[DATA SECTION — start]

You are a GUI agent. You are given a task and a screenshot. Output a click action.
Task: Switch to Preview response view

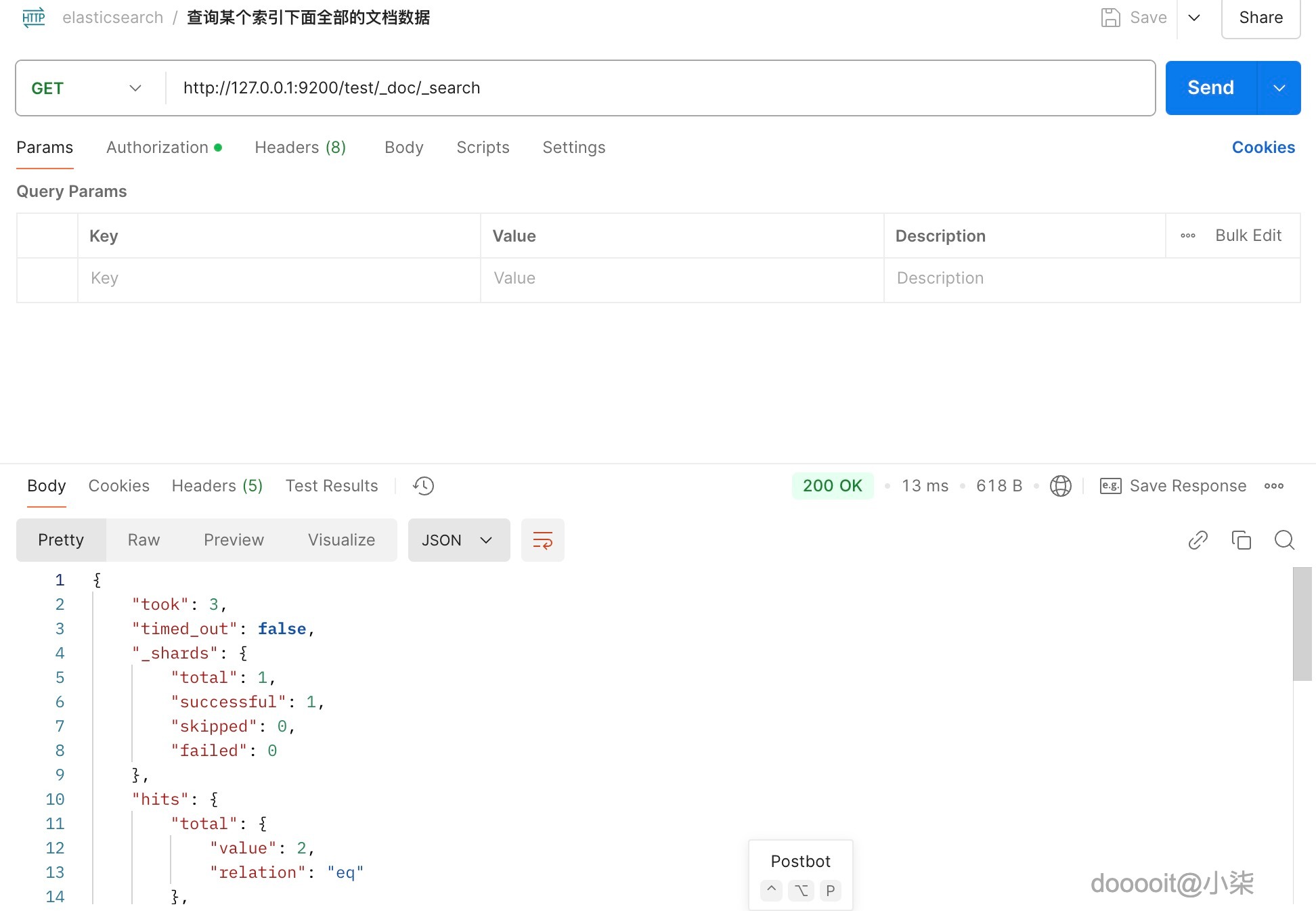click(x=234, y=540)
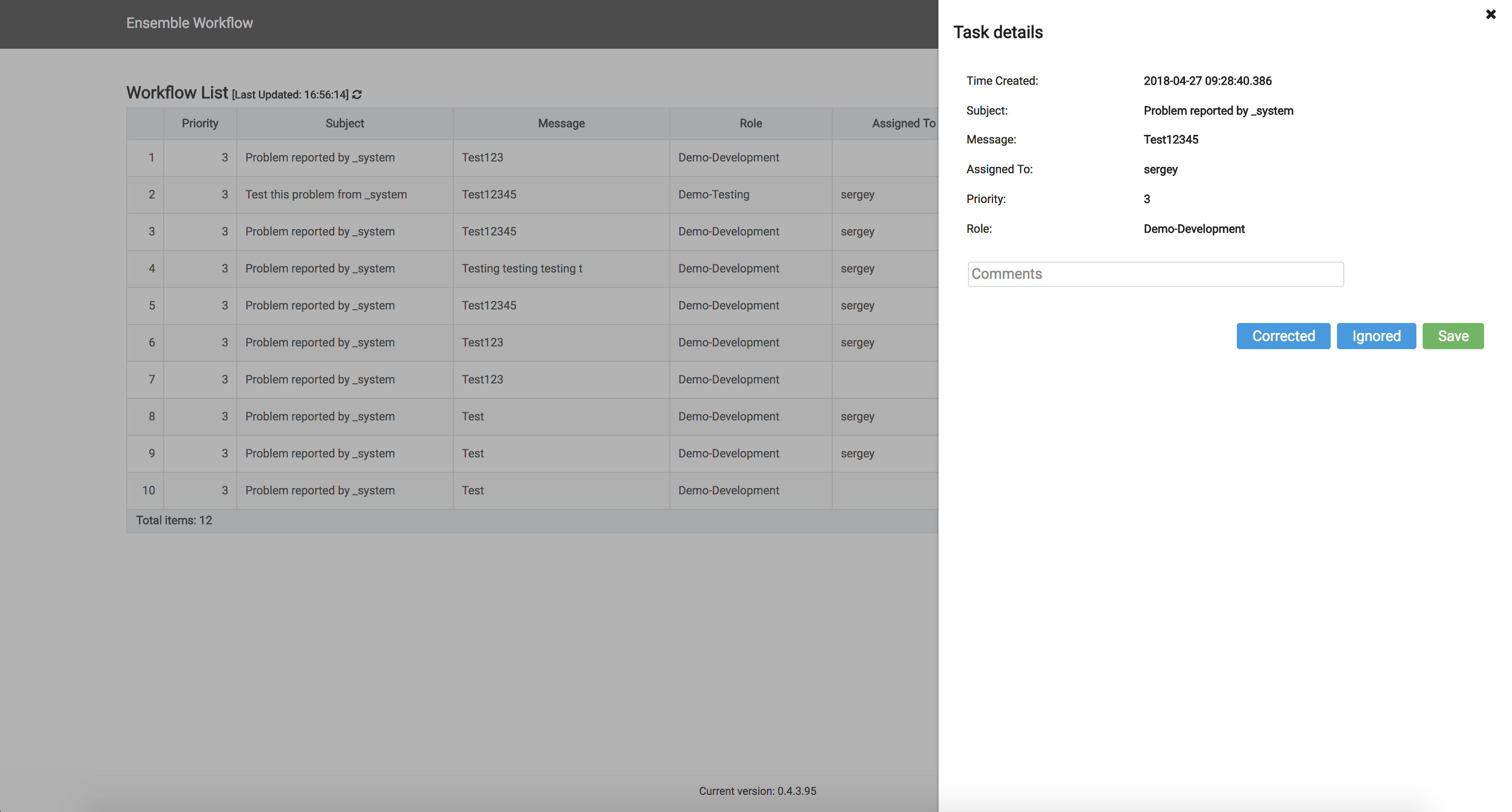Close the Task details panel
1512x812 pixels.
tap(1490, 15)
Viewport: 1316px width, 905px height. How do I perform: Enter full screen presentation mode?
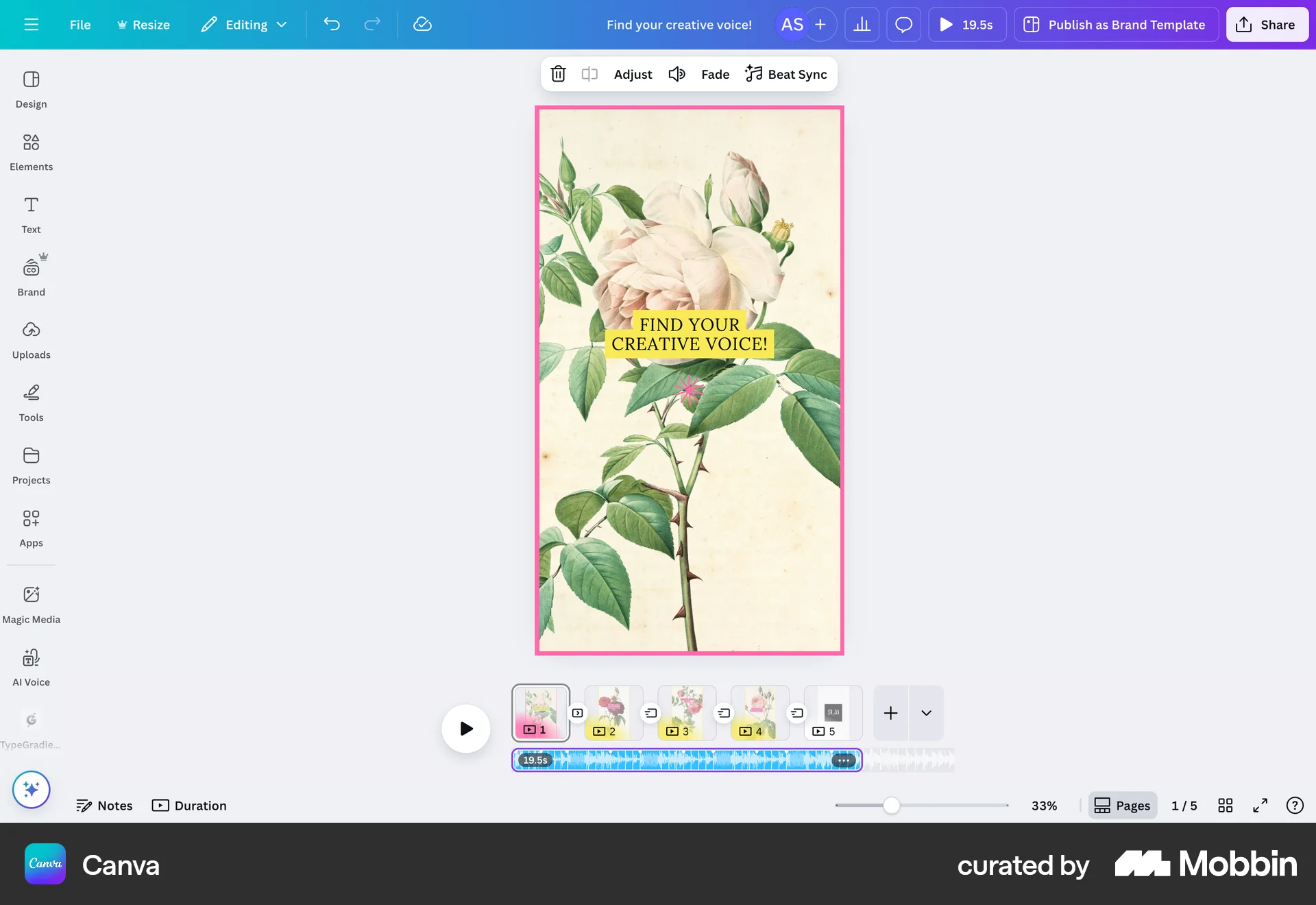pos(1259,806)
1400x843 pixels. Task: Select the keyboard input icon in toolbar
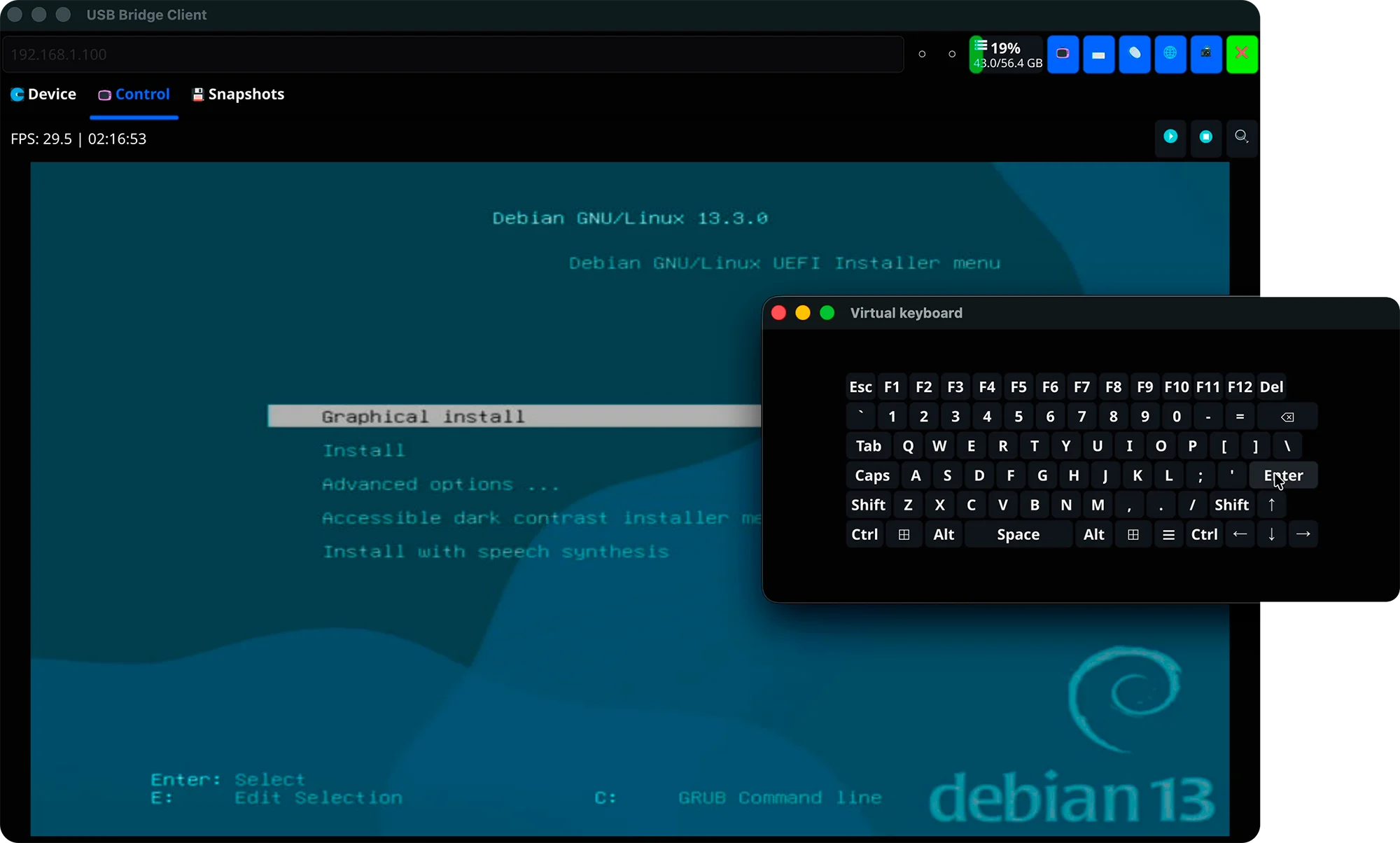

[DATA SECTION — finish]

> **REQUIRED ACTION**
For this exercise, return the material word for word and drop each image.

> **SOLUTION**
You are a GUI agent. You are given a task and a screenshot. Output a click action.
Task: Switch to Preview response view

click(x=234, y=540)
Close the Task details panel
1512x812 pixels.
tap(1490, 15)
Viewport: 1316px width, 905px height. How do I perform: Enter full screen presentation mode?
pos(1259,806)
1400x843 pixels. Task: Select the keyboard input icon in toolbar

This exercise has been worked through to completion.